Some CH cats do have seizures, so your concern is not without cause. I’ve done some research (other CH cat parents who have experience with this, please chime in!), and it sounds like when a CH cat has a seizure while sleeping, it’s very noticeable. Some even start running around; the seizures usually end after 30-45 seconds. (Read this if you think your cat has had a seizure.)

Now, if you’re experiencing that or see random eye movement, changed breathing patterns and twitching (not including head tremors) while your kitten is also awake, you may want to document what’s going on and take him to the vet.

However, if your kitten isn’t going through those motions, odds are he just may be having an exciting dream.

Does your CH cat twitch or show other dreaming characteristics while they sleep? Please share in the comments!

6 Comments leave one →
  1. Sue permalink
    December 13, 2012 10:48 am

    We have recently adopted a 3yr old CH kitty – christened her Tipsy. She is not generally too severly affected but does have the same extremely twitchy dreams as Lauren’s cat, far more movement than in any normal cat I’ve ever seen dreaming. Her legs move as if she is running and sometimes her whole body seems to jump off the couch/my lap/bed. I find the best thing is not to wake her up but to just stroke her gently on the top of the head and maybe cuddle her a little – seems to calm her down. See http://www.youtube.com/watch?v=8JBX13TOOrg for a mother cat calming her dreaming kitten.
    Hope this helps.

  2. natsera permalink
    February 5, 2013 5:03 pm

    Dimity can twitch violently during sleep, but never gets up or runs. Seems like the twitching is just a more active version of regular cats’ dreaming. At least I hope that’s all it is! :-)

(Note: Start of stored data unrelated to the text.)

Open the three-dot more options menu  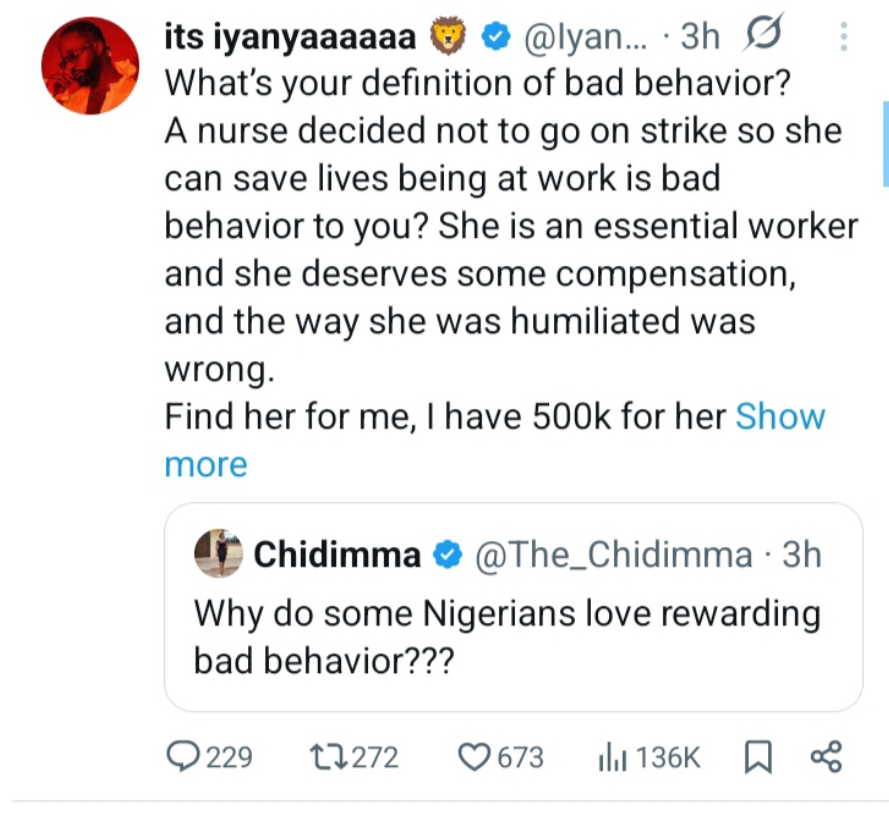point(843,38)
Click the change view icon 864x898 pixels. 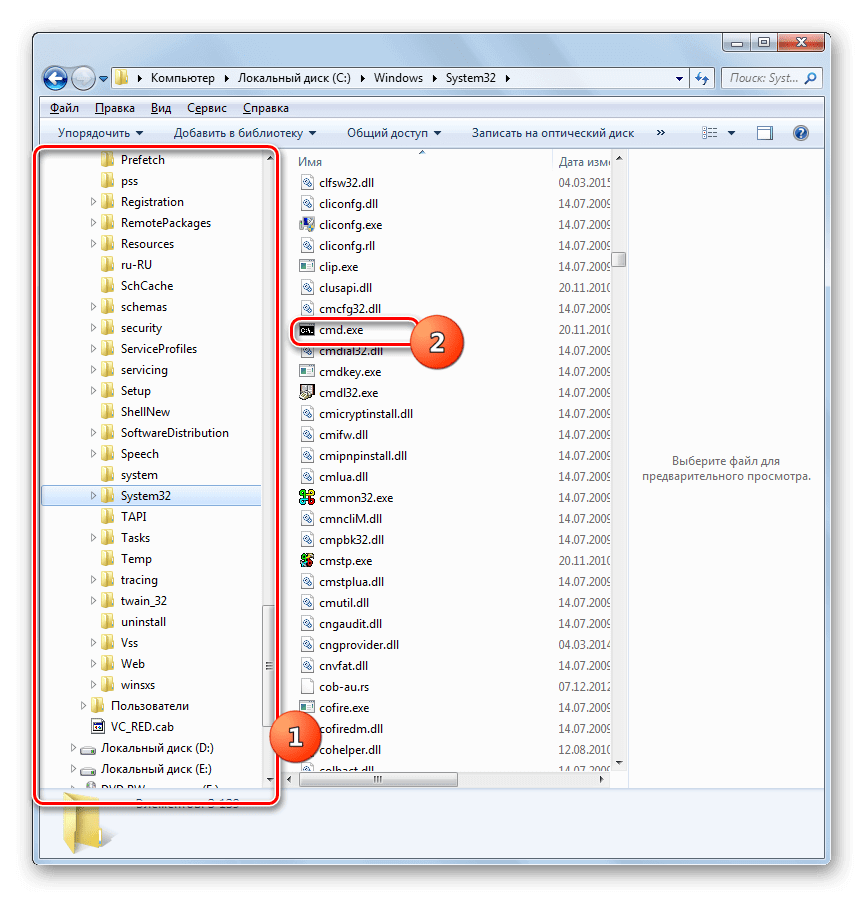[711, 133]
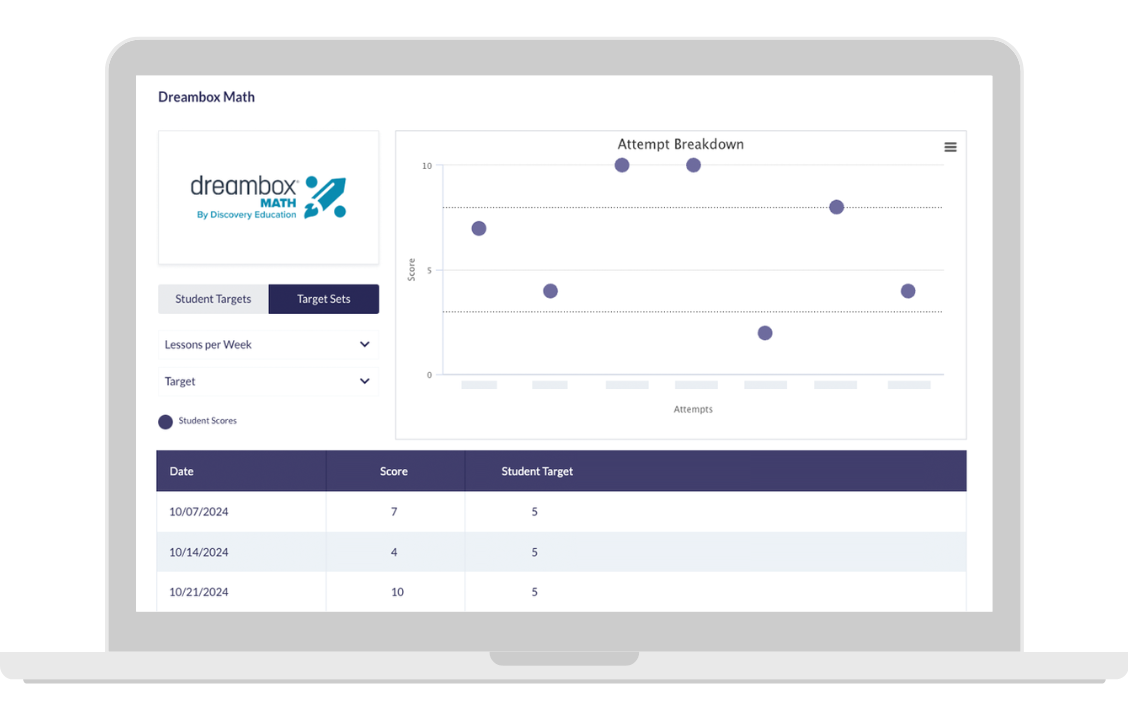The width and height of the screenshot is (1128, 720).
Task: Sort by the Date column header
Action: [182, 471]
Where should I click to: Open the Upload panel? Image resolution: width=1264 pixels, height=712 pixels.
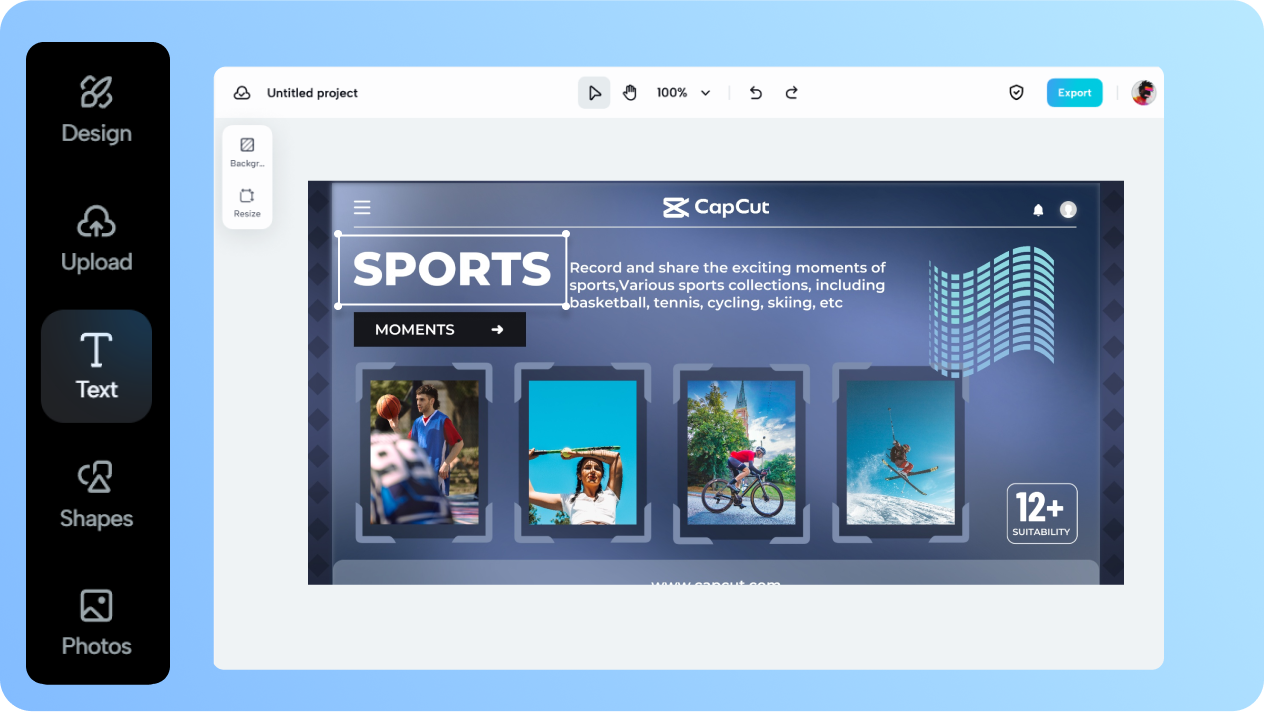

    • February 6, 2013 7:58 am

      I think you’re right! Plus sometimes it’s super cute and fun to think about what must be getting them so excited! Hope to hear more about Dimity soon! :)

  3. Cheree permalink
    May 26, 2013 5:24 pm

    Ash will even talk or chatter to stuff in his dreams, sometimes he will even make like he is eating while he is twitching, it is so cute!

  4. Avalon permalink
    July 15, 2013 11:33 pm

    I am terrified about my kitten right now, because she had terrible fleas and we had no lemon juice or anything but adult cat flea and tick shampoo.
    She has been sleeping a lot since the bath and twitching in her sleep and I hope it isn’t cause of toxicity of the ingredients in the shampo, we just got her and have yet to take her to the vet so we don’t know how old she is yet now I feel like a bad mommy for doing that flea bath! Has anyone had any experience with this?!

  5. May 26, 2014 11:25 pm

    Hi , I am new here my friend posted a video of a CH Kitty and I saw him and straight away knew my beautiful Puscca has CH. He came to live with me randomly and has been a blessing ever since. Puscca has always walked very jerkely and fallen over when he scratches himself which I could live with but what worried me was that he has very violent and extreme dreaming episodes where he sometimes flies through the air and lands on whatever is nearby. (Yes flies through the air !!) He never seems to get hurt and usually jumps straight back up into his bed. I always knew that with REM sleep your body shuts off somewhat which is how I reasoned he wasn’t getting hurt. Because of these (fits) Puscca has set sleeping spaces which we try to enforce for his safety plus he rips holes in fabrics during very extreme episodes. I just wanted to thankyou so much for this information I have searched for years for a reason for all of his symptoms (my vet put him on 6 weeks of toxoplasmosis drugs when we first found him). I know that there is no cure but just being able to understand that Puscca isn’t going to get worse and he can live a normal (yet modified) life has been a great relief to me and my family!
    I wouldn’t swap Puscca for anything !!